• [Problem requirements]: Copy the records verbatim, starting at the line containing "Select the Hand tool in toolbar" and ending after the line containing "tap(300, 198)".

**** Dataset ****

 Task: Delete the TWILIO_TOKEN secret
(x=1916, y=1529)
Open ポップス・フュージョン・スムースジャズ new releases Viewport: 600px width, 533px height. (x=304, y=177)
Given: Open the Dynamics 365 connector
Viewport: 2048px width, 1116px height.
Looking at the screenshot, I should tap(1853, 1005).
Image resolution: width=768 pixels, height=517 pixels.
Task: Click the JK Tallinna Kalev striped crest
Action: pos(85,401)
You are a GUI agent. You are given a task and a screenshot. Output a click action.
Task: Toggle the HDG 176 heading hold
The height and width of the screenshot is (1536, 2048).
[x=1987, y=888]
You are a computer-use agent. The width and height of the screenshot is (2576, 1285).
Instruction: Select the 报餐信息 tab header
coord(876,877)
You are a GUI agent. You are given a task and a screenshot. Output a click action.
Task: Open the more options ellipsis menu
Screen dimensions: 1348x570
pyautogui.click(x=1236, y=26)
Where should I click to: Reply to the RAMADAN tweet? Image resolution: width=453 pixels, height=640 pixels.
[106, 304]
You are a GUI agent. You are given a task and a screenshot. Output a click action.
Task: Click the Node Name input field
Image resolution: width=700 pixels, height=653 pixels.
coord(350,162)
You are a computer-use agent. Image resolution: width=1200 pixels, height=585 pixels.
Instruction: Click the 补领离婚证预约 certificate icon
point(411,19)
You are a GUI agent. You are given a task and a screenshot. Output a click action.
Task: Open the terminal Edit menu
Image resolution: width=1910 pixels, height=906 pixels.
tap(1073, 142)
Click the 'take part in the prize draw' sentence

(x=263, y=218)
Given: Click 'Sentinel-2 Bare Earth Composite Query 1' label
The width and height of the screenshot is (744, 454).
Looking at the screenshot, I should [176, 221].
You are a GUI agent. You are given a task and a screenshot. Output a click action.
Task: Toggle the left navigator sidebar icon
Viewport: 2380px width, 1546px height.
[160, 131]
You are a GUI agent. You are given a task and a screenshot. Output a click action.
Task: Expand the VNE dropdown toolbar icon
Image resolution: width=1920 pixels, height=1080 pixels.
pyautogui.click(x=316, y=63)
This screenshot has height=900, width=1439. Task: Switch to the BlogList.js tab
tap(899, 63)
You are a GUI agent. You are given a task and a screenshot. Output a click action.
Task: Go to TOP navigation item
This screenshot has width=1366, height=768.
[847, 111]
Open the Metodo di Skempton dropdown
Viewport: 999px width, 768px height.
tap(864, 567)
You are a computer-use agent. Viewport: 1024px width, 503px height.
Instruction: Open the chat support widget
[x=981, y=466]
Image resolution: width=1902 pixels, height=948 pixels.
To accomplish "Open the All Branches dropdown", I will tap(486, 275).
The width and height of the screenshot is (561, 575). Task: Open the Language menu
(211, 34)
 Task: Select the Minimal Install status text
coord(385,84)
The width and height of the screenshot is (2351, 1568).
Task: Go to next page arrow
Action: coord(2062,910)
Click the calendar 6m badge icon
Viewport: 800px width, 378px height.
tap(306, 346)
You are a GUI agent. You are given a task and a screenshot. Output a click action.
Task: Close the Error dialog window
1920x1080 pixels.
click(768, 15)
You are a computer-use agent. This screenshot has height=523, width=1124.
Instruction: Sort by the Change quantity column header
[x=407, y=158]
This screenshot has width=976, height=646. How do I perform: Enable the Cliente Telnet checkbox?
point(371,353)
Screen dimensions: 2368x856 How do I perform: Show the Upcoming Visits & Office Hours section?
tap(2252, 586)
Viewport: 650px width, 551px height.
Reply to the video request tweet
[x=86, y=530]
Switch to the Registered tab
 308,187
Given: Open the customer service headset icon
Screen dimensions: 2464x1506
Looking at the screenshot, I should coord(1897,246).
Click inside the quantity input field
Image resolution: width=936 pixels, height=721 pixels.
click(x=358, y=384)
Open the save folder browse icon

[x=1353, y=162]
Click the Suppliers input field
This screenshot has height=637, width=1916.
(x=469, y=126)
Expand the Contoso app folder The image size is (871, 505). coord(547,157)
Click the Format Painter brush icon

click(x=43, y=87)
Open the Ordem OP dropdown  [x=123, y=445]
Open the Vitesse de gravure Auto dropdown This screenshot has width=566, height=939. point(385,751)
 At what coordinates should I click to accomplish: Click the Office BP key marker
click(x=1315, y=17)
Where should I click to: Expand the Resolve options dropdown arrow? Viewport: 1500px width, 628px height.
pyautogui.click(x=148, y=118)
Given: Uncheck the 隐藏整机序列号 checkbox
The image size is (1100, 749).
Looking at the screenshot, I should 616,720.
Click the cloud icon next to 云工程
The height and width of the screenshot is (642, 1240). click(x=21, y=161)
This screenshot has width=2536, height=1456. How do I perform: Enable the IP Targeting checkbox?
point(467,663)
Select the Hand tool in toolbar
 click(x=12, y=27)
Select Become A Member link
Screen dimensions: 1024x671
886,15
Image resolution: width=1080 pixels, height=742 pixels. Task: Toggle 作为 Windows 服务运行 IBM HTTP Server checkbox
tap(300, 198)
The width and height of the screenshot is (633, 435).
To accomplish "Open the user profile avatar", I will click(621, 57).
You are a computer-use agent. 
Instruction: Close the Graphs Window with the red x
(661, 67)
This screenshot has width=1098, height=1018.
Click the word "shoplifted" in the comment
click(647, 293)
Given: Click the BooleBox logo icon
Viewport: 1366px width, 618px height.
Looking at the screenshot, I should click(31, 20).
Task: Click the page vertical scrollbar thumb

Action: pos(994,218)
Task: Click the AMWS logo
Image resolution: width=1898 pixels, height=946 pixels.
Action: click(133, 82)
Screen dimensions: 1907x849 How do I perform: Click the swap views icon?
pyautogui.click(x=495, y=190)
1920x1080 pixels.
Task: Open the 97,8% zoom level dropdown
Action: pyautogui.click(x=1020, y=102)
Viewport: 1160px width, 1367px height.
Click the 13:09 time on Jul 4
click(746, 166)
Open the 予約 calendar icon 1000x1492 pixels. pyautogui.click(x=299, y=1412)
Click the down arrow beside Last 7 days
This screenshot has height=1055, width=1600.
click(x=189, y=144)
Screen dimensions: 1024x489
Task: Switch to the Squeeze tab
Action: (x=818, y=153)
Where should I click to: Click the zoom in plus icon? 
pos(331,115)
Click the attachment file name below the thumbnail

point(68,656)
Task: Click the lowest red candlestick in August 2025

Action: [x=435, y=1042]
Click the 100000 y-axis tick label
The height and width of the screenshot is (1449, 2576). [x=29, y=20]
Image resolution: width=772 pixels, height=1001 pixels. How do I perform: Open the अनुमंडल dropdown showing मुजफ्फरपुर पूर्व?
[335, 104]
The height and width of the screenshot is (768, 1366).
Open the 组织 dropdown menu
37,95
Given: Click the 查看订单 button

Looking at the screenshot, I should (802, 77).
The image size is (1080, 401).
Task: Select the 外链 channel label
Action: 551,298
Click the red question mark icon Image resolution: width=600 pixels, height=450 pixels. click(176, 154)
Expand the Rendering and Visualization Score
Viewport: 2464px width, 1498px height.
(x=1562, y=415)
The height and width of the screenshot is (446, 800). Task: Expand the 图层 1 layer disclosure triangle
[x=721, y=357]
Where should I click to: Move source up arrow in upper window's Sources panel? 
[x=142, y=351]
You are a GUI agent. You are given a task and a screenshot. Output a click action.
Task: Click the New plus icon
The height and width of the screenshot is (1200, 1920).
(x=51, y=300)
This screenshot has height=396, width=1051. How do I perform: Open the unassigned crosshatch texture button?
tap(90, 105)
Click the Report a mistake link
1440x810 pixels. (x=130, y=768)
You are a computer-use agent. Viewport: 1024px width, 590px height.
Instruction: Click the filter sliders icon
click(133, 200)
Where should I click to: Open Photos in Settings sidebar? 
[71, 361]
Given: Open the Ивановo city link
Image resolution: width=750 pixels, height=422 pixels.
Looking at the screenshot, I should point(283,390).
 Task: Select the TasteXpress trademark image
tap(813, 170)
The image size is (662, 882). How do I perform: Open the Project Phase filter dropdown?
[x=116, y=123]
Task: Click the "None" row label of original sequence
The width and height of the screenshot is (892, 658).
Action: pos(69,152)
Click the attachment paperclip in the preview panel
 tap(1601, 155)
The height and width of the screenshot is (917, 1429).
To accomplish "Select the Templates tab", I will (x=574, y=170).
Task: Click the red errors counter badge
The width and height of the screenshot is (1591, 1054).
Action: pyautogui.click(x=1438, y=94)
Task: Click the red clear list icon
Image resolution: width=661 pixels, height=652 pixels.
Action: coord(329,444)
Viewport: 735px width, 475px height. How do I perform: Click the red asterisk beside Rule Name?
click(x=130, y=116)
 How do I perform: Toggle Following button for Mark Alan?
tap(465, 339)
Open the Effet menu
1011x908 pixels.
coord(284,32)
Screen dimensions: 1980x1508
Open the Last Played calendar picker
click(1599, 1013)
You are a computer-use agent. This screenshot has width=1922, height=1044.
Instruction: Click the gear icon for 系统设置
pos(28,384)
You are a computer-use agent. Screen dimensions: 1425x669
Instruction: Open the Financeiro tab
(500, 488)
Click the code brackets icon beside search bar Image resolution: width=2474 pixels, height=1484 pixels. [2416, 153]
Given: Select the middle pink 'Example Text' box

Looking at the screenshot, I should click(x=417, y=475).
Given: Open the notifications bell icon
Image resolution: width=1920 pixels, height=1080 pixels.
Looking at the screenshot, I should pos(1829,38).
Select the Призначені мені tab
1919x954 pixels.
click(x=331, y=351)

****

• [Written response]:
Select the Hand tool in toolbar
 click(x=12, y=27)
Select Become A Member link
Screen dimensions: 1024x671
886,15
Image resolution: width=1080 pixels, height=742 pixels. Task: Toggle 作为 Windows 服务运行 IBM HTTP Server checkbox
tap(300, 198)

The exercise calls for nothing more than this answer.